Un hymne au bougeage de pieds. Dix secondes de concert, et premier pogo (d’où
le tee-shirt trempé). Je n’oserais même pas parler d’entrée en fanfare. Aller.
Si. J’ose. Une entrée en fanfare donc, avec à sa tête le fameux Orchestre pour
les mariages et les enterrements, soit une section cuivre de cinq musiciens et
un percussionniste. Accompagné de deux choristes en costume traditionnel,
quatre gratteurs de violons et six ténors costardisés.
La
Gipsy Family
Après
deux trois classiques envoyés avec les cuivres bien forts et les paroles criées,
Bregovic commence à appeler ses potes. Car ce concert du Zénith, c’est un peu
le mondial de la caravane, des gitans des quatre coins du globe débarquent pour
taper la chansonnette. Première sur la liste, une Irlandaise dont le nom sera
tu, pour ne pas que ses fautes de chant ne se généralisent. Le public masculin,
moi y compris, aura tout de même retenu ses courbes… gitanes. Se pointe ensuite
Stéphane Eicher, Suisse, tzigane et auteur de « Déjeuner en paix »
qu’il reprend au son de la fanfare. Le public chante, tout comme sur « Be
that man », extrait du dernier album de Bregovic, « Champagne for
Gypsies ». Quand Eicher sort de scène, il croise les dieux des manouches. Meilleur
qu’un pèlerinage aux Saintes-Maries-de-la-Mer, les Gipsy King, les mains
remplies de guitares arrivent sur scène et balancent d’entrée
« Maria ». Puis envoient « Balkaneros » de Bregovic avant
de passer à « Bamboleo ». Le Zénith crie, chante, danse. Et va
remettre une couche de pogo avec le débarquement d’Eugène Hütz, Sergey Ryabtsev
et Yuri Lemeshev de Gogol Bordello. Eugène arrive la bouteille de vinasse à la
main, l’estomac sans doute rempli de la même boisson, et le nez… enfin le nez
rempli quoi. Il tente de galocher les choristes avant de balancer « Pala
tute » son titre phare. La présence
de scène est telle que Bregovic laisse Hütz mener la bataille, avant de revenir
à la charge avec « Presidente » que le public fait résonner dans les
entrailles du Zenith.
Arme
de distraction massive
La
revue de famille remerciée, Goran se retrouve seul sur scène avec son orchestre
et décide de nous faire la guerre. En même temps c’est le public qui a demandé
un rappel. Dans les poumons, la nicotine demande pardon, mais il faut y
retourner, Goran ne va pas nous quitter sans nous (re)voir pogoter.
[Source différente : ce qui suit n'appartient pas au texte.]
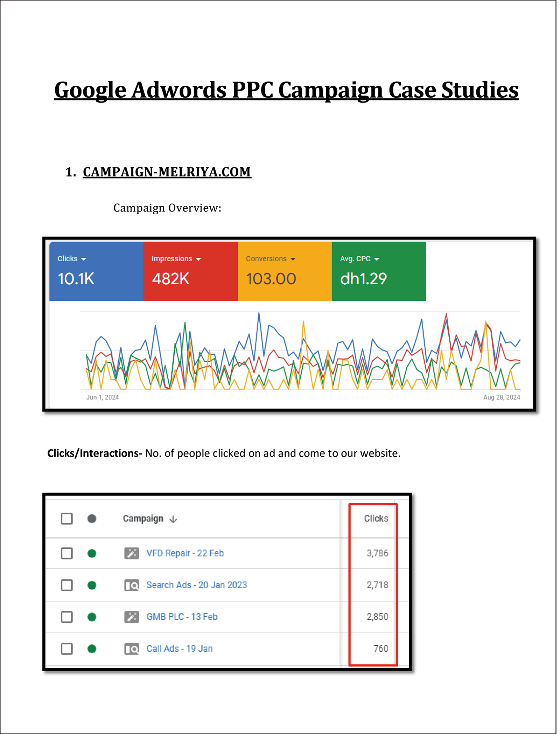Image resolution: width=560 pixels, height=734 pixels.
Task: Click the GMB PLC campaign type icon
Action: (x=132, y=617)
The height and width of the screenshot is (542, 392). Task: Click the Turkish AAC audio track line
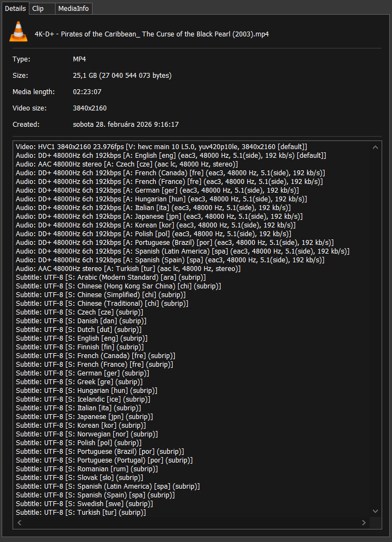click(128, 269)
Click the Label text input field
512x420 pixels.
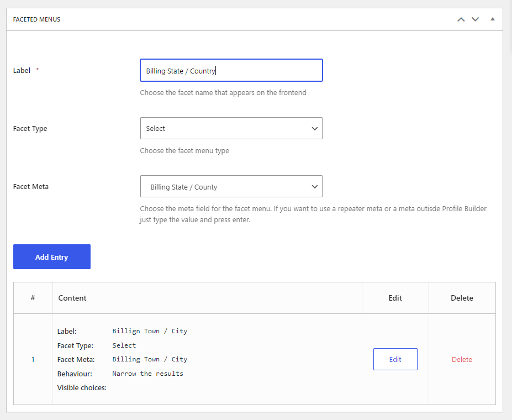coord(231,70)
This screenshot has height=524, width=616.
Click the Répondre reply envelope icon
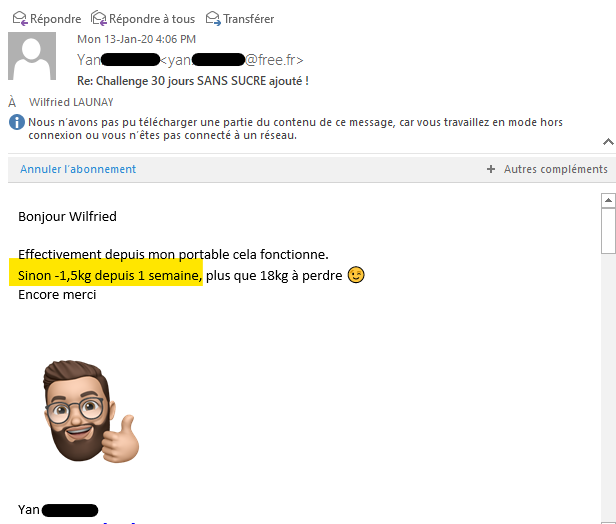(x=20, y=18)
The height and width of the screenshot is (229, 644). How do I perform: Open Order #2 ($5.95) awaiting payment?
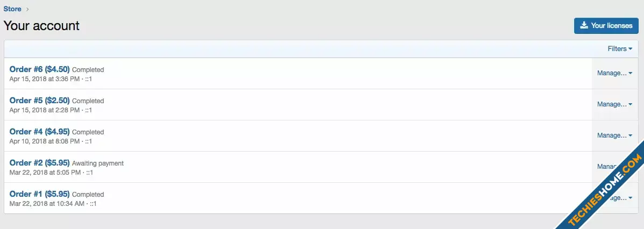tap(39, 162)
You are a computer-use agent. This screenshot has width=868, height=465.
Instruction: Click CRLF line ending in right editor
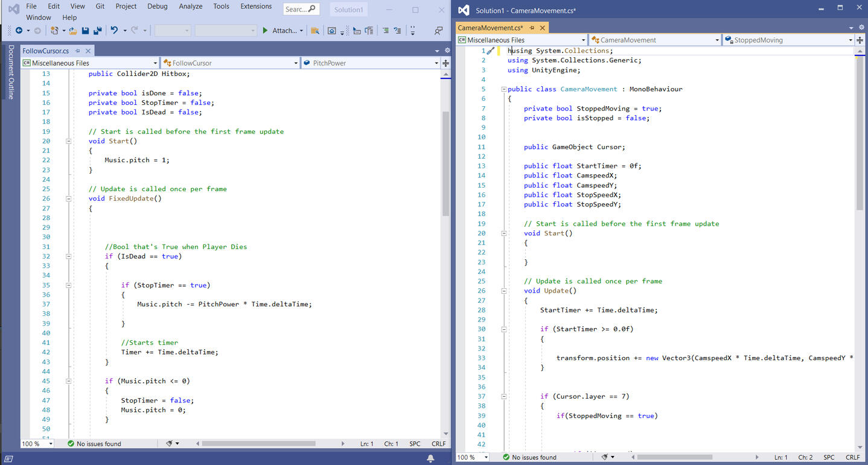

Trois sons,
pour trois guerres. « Jeremiah » chanson à boire des soldats serbes
de la Première Guerre mondiale débute, Bregovic se vide un verre de whisky.
« Bella ciao » des résistants Italiens lors de la Seconde Guerre
mondiale y passe aussi, second verre. Et c’est tout haletant qu’un cri parcourt
notre corps «Cigani !! Juuuuriiiiiiiis !!! »,
« chargez » en serbe. Soit l’intro de « Kalasnjikov » plus
grand tube du Mister, une charge contre les trafiquants d’armes qui pullulent en ex-Yougoslavie. C’est le moment de lâcher ses dernières
réserves d’énergie. La salle bondit, pogote, chante. Je suis fatigué, assoiffé,
trempé, enchanté. Goran Bregovic est lui rangé. Dans mon panthéon perso. Dans
le tiroir tee-shirt trempé de bonheur.